▸ Task description: Copy out the lines below word for word, leaving out the pictures.

▸ Material to process:
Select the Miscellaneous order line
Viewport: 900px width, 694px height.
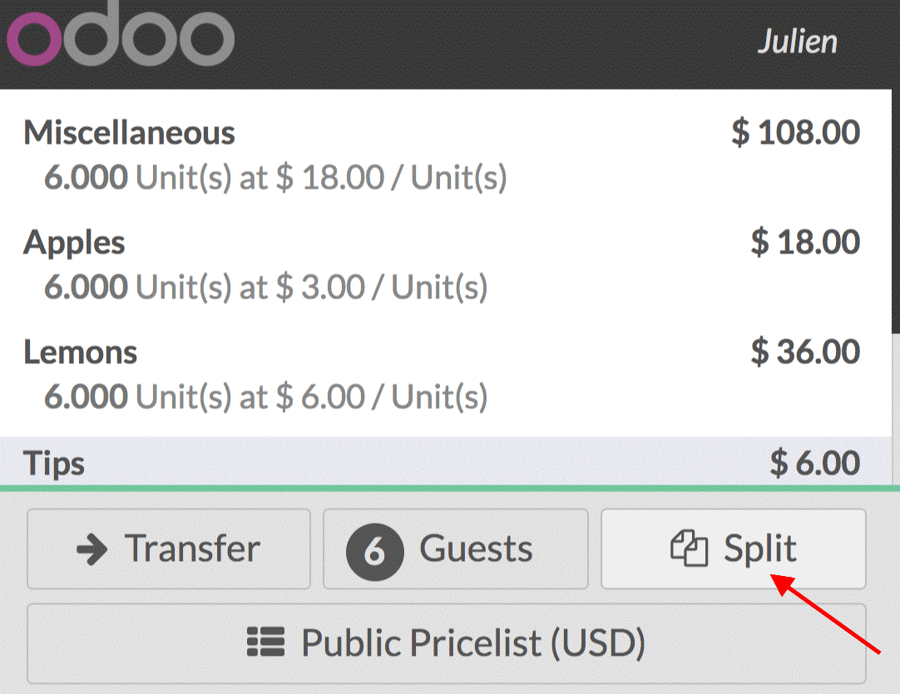tap(400, 150)
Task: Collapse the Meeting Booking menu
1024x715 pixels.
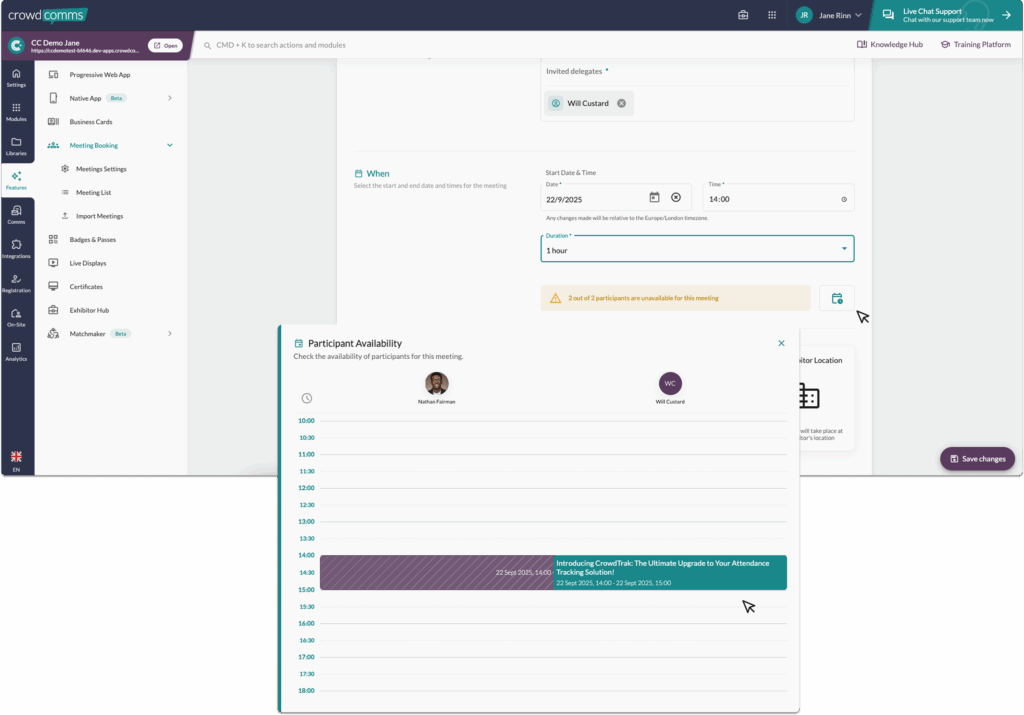Action: (x=170, y=145)
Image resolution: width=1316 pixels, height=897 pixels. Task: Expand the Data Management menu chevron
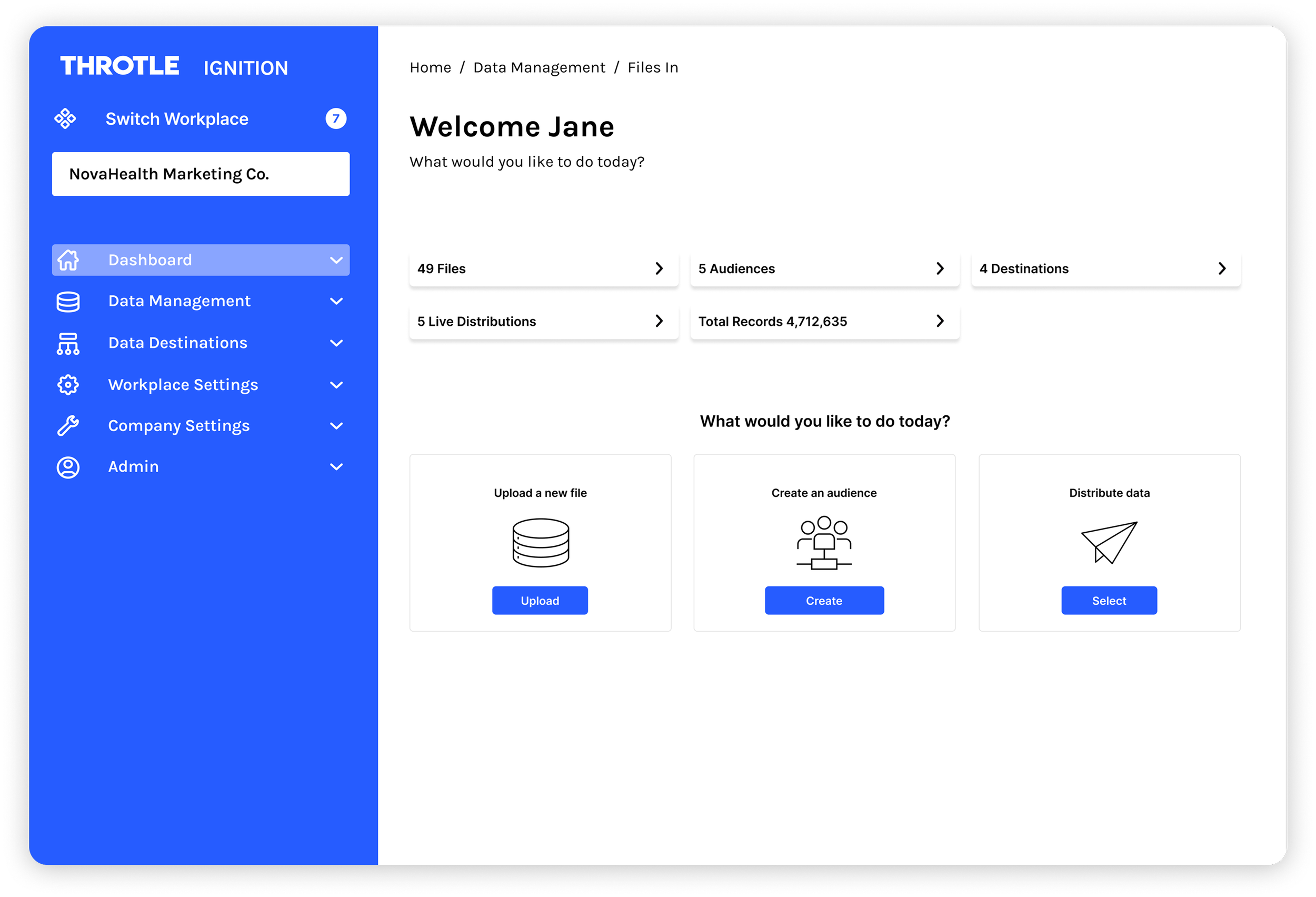click(x=336, y=301)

▸ Exercise answer:
Select the Miscellaneous order line
Viewport: 900px width, 694px height.
tap(400, 150)
Task: Collapse the Meeting Booking menu
1024x715 pixels.
Action: (x=170, y=145)
Image resolution: width=1316 pixels, height=897 pixels. Task: Expand the Data Management menu chevron
click(x=336, y=301)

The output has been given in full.